▶ **Required action**
Going down the data below, set down exactly the line with "Given: Click arrow icon next to 6 Websites" and each line after it through the line with "You are a computer-use agent. Image"; no other lines.

[Pixel coordinate grounding data]
::::

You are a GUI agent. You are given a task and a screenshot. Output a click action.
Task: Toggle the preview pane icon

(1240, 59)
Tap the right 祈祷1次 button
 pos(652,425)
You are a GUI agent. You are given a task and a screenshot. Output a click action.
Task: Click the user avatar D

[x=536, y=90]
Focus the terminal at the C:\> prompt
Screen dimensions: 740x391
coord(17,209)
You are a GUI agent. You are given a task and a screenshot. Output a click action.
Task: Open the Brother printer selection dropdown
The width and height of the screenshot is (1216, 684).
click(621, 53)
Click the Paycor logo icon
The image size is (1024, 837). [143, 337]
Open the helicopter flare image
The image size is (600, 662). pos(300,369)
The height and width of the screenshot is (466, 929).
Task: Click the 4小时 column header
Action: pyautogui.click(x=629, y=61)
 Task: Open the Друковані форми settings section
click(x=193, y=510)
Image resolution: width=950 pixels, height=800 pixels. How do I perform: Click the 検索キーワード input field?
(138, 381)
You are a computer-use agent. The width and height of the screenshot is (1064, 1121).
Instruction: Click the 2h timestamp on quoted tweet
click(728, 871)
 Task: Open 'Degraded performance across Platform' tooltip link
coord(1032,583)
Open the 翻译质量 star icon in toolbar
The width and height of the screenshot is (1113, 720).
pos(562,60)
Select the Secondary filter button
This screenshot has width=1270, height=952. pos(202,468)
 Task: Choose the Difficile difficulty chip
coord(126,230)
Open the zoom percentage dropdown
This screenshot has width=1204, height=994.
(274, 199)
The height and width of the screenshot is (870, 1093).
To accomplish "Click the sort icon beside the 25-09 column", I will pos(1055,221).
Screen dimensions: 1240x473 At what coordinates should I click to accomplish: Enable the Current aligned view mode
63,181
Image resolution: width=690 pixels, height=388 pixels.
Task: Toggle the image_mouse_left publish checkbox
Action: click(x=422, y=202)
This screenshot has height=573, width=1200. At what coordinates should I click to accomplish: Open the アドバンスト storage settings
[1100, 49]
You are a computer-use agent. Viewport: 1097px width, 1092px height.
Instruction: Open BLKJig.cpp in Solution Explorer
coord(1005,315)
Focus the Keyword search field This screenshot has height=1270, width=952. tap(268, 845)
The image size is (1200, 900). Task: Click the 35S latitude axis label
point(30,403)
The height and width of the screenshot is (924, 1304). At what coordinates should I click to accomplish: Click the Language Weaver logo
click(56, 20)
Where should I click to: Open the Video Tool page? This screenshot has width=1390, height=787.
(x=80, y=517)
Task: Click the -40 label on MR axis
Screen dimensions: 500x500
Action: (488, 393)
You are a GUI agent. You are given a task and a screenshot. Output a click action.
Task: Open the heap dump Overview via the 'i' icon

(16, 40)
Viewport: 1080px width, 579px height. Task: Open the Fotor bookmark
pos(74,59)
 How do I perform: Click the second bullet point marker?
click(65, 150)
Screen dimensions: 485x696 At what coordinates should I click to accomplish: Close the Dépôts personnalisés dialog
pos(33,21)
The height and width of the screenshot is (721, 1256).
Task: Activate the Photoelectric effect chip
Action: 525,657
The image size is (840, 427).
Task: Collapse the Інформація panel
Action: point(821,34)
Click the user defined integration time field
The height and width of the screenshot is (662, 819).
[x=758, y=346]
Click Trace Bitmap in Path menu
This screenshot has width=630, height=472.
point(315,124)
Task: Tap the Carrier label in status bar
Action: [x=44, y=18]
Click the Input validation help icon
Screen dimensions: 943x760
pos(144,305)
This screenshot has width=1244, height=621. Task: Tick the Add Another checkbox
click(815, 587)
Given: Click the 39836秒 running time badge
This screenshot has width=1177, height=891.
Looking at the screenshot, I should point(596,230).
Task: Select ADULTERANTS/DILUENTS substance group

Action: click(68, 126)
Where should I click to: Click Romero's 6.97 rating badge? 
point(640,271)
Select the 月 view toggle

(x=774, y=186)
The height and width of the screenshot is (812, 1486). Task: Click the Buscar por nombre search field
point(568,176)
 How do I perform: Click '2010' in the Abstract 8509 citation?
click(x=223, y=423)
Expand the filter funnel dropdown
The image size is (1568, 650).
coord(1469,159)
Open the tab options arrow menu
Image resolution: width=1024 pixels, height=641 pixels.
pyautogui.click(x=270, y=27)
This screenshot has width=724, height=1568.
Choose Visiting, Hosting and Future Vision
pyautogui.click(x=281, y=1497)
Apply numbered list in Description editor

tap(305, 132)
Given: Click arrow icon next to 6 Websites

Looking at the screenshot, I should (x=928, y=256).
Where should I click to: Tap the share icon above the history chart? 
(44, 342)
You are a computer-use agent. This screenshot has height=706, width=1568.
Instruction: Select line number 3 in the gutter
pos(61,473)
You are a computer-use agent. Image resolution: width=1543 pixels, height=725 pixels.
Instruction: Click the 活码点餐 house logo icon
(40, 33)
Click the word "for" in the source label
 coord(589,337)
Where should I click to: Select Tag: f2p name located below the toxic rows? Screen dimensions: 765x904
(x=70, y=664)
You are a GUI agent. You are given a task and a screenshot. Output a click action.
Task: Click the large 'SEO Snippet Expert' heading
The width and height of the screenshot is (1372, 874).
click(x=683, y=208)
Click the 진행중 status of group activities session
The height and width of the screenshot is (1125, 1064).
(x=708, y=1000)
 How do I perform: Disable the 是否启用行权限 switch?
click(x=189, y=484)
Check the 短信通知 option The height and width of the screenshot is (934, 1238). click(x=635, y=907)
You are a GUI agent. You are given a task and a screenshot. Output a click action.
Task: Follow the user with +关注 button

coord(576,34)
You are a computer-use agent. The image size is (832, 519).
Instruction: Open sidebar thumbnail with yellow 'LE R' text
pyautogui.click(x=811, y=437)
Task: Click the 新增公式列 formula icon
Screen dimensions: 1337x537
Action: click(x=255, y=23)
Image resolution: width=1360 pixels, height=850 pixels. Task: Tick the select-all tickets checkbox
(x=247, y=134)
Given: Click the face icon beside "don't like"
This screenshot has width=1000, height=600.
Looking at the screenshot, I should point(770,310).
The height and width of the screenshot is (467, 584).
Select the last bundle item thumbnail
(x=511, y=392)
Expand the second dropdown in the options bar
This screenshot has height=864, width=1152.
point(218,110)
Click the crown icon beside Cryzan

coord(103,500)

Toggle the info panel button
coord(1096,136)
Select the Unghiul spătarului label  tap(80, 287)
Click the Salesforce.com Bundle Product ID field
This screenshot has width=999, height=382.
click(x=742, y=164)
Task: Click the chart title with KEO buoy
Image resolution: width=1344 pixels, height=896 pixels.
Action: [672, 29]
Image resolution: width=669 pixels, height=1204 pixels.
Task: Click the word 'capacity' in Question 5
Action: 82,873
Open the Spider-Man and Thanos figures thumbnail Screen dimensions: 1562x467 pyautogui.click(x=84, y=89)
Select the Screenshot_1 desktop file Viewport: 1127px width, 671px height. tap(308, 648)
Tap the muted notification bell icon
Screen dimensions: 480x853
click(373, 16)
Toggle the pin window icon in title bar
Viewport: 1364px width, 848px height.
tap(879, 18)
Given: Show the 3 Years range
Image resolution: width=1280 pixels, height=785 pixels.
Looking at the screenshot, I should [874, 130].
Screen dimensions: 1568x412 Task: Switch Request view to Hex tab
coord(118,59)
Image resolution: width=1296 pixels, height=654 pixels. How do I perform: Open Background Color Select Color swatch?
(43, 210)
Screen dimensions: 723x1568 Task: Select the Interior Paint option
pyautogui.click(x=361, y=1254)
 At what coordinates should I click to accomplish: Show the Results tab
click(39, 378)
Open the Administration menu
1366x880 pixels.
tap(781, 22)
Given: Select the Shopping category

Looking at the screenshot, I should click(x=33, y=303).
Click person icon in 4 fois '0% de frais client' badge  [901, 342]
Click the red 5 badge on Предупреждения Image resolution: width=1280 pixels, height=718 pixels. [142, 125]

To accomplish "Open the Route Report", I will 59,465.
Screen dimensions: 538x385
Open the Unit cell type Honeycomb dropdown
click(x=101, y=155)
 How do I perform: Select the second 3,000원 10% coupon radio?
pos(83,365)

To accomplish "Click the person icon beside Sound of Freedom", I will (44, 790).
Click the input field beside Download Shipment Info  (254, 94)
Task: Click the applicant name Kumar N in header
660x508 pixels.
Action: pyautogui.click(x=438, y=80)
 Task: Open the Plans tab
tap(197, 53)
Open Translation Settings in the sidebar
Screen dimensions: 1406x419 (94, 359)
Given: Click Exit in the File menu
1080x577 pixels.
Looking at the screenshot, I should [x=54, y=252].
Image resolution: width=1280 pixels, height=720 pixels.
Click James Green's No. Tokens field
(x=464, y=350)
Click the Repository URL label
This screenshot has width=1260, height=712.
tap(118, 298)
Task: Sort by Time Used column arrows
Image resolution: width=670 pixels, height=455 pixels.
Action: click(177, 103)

::::

▶ **Exercise answer**
Given: Click arrow icon next to 6 Websites

Looking at the screenshot, I should (x=928, y=256).
Where should I click to: Tap the share icon above the history chart? 
(44, 342)
You are a computer-use agent. This screenshot has height=706, width=1568.
Instruction: Select line number 3 in the gutter
pos(61,473)
You are a computer-use agent. Image resolution: width=1543 pixels, height=725 pixels.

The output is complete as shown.